Hier noch mal mein Vorschlag zum Einsatz einer Staatstrojaner-Alternative. Red Robo aka BKA-Robert:
Mir war völlig klar, dass nach der Aufdeckung der Staatstrojaner-Staatsaffäre durch den Chaos Computer Club eine Politik der Nebelkerzen los getreten wird: von Innenpolitikern, Innenministern und Behördenchefs. Zugegeben wird nur das, was ohnehin kurz vor der Veröffentlichung steht. Immer mehr Bundesländer müssen einräumen, dass die Trojaner mit den von den Hackern festgestellten „Leistungsmerkmalen“ in den vergangenen Jahren intensiv zum Einsatz kamen.
Mitten drin taucht in schöner Regelmäßigkeit die Firma DigiTask auf, die sich wohl so eine Art Trojaner-Monopolstellung für die öffentliche Hand erarbeitet hat. Wie die Trojaner dann von Bund und Ländern für Spionage-Aktionen verwendet wurden, ist im Prinzip völlig wurscht.
Entscheidend ist das, was die Innenministerien von Bund und Länder in Auftrag gegeben haben. Hier liegt der Bundestagsabgeordnete Hans-Christian Ströbele von den Grünen goldrichtig. Die Bundesregierung müsse diejenigen Personen zur Verantwortung ziehen, die an Beschaffung und Einsatz solcher rechtswidrig gestalteten Software beteiligt waren. Ströbele und die Abgeordneten in den Landtagen sollten ihre Forderung noch erweitern: Es muss die Ausschreibung für die Anschaffung der Staatstrojaner offen gelegt werden. In den Leistungskriterien kann man erkennen, ob schon der Einkauf der Trojaner-Software verfassungswidrig war und den Schlapphut-Prinzipien „Legal, Illegal, Scheißegal“ entspricht.
Glaubt denn irgendjemand wirklich an das Märchen, dass den Sicherheitsbehörden und Innenministern nicht klar war, was diese Programme können und was sie nicht können? Nach dem Vergaberecht muss der Leistungsumfang präzise beschrieben werden. Und agiert der Anbieter, in diesem Fall die Firma DigiTask, in den Geschäften mit dem Staat wie die Verkäufer auf dem Hamburger Fischmarkt? Wenn Ihr, liebe Innenminister, zehn Makrelen kauft, bekommt ihr für den gleichen Preis noch zwei Aale, einen Hering und ein Überraschungsei oben drauf.

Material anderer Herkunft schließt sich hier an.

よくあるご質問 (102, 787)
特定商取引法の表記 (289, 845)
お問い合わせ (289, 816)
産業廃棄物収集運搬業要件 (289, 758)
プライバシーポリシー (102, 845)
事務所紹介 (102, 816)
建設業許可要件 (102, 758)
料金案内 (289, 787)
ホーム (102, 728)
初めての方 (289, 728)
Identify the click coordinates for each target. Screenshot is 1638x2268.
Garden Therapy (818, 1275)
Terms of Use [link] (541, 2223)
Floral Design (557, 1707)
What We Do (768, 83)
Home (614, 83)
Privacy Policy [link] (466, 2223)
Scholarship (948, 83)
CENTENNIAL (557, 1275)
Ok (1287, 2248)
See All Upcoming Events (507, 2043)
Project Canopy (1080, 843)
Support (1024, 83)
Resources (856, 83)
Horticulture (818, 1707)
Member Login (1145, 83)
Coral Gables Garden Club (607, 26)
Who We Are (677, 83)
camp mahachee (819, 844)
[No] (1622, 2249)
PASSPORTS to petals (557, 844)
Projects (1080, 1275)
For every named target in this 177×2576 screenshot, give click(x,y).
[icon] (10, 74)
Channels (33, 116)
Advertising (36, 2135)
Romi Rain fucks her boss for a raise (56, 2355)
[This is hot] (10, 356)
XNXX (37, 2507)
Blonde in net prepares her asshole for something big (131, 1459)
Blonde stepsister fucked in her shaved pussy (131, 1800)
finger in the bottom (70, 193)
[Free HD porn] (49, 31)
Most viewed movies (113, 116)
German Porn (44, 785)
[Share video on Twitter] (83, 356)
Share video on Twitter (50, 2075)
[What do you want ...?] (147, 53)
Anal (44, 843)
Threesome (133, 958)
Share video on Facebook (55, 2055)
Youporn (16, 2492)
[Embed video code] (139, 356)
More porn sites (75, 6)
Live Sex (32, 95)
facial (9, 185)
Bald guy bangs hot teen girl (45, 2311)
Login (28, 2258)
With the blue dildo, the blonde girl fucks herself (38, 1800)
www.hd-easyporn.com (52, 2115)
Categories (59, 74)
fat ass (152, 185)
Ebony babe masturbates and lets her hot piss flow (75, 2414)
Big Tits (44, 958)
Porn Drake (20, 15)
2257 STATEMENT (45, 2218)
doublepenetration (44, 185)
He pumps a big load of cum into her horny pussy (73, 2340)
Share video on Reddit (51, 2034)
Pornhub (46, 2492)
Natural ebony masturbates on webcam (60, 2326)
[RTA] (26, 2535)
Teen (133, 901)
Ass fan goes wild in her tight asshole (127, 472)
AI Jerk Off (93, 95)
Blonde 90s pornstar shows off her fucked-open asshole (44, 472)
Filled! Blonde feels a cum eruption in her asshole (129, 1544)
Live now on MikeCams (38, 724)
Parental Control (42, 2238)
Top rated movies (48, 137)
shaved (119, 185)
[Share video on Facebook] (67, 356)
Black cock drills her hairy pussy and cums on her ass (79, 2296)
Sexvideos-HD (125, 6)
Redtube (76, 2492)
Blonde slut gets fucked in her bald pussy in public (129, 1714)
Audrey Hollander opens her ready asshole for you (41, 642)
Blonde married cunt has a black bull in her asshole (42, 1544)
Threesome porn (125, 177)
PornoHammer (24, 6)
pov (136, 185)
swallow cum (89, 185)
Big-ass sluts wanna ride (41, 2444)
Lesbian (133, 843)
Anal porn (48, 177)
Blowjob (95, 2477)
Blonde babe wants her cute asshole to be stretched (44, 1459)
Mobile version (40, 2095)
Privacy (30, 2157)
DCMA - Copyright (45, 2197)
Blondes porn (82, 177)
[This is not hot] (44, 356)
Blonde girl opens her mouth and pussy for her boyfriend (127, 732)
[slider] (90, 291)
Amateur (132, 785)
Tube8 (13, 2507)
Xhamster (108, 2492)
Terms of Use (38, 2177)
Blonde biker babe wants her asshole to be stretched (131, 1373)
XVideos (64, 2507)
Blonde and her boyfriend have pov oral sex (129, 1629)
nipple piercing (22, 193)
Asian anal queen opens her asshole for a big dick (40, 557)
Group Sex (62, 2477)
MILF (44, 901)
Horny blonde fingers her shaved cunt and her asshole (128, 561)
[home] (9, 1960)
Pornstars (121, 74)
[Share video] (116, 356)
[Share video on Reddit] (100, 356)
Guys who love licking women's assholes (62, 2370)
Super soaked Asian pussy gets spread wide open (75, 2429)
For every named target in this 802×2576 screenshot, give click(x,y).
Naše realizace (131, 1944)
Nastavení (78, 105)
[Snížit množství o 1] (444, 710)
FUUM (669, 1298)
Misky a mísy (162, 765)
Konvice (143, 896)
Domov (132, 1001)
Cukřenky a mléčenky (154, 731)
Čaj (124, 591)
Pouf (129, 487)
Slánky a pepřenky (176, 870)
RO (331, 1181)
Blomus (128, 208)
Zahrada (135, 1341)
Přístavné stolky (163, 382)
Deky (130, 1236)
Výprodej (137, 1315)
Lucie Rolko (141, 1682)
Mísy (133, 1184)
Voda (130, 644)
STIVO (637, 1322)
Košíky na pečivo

Was die CSU-Parteifreunde Friedrich und Herrmann als Innenminister von Bund und Bayern derzeitig treiben, ist nichts anderes als Verzögerungstaktik. Friedrich verlangt jetzt, den Einsatz von Ermittlungssoftware zu unterbinden, die geeignet sei, rechtswidrige Durchsuchungen von Computern zu ermöglichen. Dabei hatte doch das BKA schon das entsprechende Programm geprüft und in der „ursprünglichen“ Fassung nicht akzeptiert. Der Grund seien darin enthaltene zusätzliche, rechtlich fragwürdige Ermittlungsoptionen gewesen (wann wurde geprüft?). Warum wurde also nicht vorher schon eine Warnung vom Bundesinnenminister ausgesprochen? Auch in Bayern hat Herrmann den Einsatz des Staatstrojaners gestoppt bis eine Überprüfung des Landesdatenschützers vorliegt. Vorher erklärte er noch, dass sich die Sicherheitsbehörden an geltendes Recht gehalten haben. Das ist reiner Aktionismus.
Liebe Innenminister, legt die Ausschreibungen auf den Tisch, schmeißt die Chefs der Sicherheitsbehörden raus und bittet um die Entlassungsurkunden. Alles andere wäre eine Farce. Dazu wird es aber nicht kommen. Man spielt halt das Staatstrojaner-Kompetenzverwirrspiel.
Und wenn der Staatstrojaner in nächster Zeit nun gar nicht mehr zur „Terrorbekämpfung“ genutzt werden kann, habe ich für BKA und LKAs sowie sonstige Schlapphüte eine Alternative: Red Robo aka BKA-Robert.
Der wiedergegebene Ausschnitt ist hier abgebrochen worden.